To the student:
Welcome to this tour of Ibn Battuta's medieval travels. You will be following in the footsteps of this famous 14th century Muslim traveler, exploring the places he visited and the people he encountered. To help you learn more about his adventures there will be images of the people and places he saw, information on the food he might have tasted, and "side trips" into the past and future.
Ibn Battuta started on his travels when he was 20 years old in 1325. His main reason to travel was to go on a Hajj, or a Pilgrimage to Mecca, as all good Muslims want to do. But his traveling went on for about 29 years and he covered about 75,000 miles visiting the equivalent of 44 modern countries which were then mostly under the governments of Muslim leaders of the World of Islam, or "Dar al-Islam". [See the map below.]

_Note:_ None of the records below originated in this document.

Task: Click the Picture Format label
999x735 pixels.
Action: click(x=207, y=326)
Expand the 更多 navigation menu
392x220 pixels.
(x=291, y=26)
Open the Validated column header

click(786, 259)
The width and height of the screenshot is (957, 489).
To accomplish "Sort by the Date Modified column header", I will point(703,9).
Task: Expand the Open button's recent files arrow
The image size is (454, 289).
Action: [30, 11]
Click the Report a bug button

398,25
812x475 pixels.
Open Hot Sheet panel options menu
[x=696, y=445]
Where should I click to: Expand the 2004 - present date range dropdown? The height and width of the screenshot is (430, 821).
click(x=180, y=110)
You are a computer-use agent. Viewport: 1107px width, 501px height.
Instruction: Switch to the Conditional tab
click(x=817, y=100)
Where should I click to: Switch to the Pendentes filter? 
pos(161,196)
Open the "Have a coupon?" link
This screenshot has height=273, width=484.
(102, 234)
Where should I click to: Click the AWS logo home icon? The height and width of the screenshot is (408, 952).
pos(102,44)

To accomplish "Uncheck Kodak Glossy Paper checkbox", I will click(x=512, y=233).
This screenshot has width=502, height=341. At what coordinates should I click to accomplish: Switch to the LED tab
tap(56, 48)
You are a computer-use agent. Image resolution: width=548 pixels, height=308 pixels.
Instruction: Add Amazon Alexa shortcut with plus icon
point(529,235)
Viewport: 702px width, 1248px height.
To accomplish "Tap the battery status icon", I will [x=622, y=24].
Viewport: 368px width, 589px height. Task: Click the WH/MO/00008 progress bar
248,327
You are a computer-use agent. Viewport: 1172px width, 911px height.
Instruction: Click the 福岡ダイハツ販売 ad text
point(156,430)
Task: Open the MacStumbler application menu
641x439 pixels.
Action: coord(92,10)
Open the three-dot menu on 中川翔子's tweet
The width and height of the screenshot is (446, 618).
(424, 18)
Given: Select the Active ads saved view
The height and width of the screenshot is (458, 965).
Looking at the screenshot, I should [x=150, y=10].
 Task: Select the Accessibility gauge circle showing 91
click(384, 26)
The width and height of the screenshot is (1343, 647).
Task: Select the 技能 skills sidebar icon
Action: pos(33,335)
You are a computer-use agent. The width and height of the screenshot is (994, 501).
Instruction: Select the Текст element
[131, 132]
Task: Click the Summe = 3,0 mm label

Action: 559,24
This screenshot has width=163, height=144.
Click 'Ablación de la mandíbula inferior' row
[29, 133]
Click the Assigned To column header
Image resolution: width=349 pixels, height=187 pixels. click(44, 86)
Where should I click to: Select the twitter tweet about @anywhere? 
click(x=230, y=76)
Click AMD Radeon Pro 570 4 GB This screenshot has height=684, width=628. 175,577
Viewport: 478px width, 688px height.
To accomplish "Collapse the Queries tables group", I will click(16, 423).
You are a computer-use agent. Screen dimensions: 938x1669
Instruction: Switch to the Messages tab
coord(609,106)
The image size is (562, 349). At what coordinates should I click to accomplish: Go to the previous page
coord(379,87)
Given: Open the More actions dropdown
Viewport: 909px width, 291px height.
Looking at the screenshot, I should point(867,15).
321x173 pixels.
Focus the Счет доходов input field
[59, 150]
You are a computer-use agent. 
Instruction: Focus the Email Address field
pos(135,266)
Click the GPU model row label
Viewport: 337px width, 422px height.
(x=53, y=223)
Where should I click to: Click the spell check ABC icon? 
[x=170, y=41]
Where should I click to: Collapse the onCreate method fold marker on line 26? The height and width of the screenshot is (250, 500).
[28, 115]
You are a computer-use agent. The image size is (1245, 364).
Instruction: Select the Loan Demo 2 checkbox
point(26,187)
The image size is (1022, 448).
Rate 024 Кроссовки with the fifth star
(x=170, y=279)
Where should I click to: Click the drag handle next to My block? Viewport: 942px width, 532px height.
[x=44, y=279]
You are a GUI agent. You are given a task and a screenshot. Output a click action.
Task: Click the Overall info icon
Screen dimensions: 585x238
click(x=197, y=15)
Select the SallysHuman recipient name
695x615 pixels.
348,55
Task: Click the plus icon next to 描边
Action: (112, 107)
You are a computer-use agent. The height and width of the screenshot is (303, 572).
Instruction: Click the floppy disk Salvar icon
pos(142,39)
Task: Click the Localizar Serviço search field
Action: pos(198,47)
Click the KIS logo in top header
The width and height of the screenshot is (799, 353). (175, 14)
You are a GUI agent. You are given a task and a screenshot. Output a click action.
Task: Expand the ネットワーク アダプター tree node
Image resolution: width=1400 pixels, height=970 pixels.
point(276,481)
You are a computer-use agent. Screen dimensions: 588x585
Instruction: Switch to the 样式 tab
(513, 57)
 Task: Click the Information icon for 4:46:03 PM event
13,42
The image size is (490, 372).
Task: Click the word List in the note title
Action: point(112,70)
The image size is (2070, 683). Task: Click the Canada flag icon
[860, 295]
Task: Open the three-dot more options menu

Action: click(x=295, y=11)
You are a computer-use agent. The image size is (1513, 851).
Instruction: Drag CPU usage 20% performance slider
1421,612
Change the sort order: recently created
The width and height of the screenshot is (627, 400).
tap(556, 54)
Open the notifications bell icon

He met many dangers and had many adventures along the way. He was attacked by bandits, almost drowned in a sinking ship, was almost beheaded by a tyrant ruler, and had a few marriages and lovers and fathered several children on his travels!
Near the end of Ibn Battuta's own life, the Sultan of Morocco insisted that Ibn Battuta dictate the story of his travels to a scholar and today we can read translations of that story called "Rihla - My Travels."
This is a map of the Muslim World about 1300. Ibn Battuta mainly traveled to countries with Muslim governments in the areas inside the black border marking the Dar al-Islam. Beyond that, Muslim traders had already ventured out into China, Indonesia and further, and had established small Muslim communities in many regions of the world. Ibn Battuta would seldom be far from fellow Muslims on his travels, and he would greatly benefit from the charity and hospitality offered to Muslim travelers and pilgrims.